-- Task item --
Would you return the entries below exactly from the line containing "Where should I click to: Switch" onward, ending with the final line and including it, and nothing else?
[Extracted data — start]
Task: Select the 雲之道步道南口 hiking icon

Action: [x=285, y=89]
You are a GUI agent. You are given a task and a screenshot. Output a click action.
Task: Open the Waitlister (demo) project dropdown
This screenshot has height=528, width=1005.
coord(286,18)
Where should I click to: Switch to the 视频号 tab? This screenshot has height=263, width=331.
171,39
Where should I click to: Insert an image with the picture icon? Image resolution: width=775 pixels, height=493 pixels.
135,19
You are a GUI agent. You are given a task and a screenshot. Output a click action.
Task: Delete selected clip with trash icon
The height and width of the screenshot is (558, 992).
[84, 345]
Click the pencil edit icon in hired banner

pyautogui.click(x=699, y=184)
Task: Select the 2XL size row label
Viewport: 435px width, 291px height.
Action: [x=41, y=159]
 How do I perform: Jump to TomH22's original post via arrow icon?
[Extracted data — finish]
-- Written answer --
Where should I click to: Switch to the 视频号 tab? This screenshot has height=263, width=331.
171,39
Where should I click to: Insert an image with the picture icon? Image resolution: width=775 pixels, height=493 pixels.
135,19
You are a GUI agent. You are given a task and a screenshot. Output a click action.
Task: Delete selected clip with trash icon
The height and width of the screenshot is (558, 992).
[84, 345]
Click the pencil edit icon in hired banner

pyautogui.click(x=699, y=184)
Task: Select the 2XL size row label
Viewport: 435px width, 291px height.
Action: [x=41, y=159]
 How do I perform: Jump to TomH22's original post via arrow icon?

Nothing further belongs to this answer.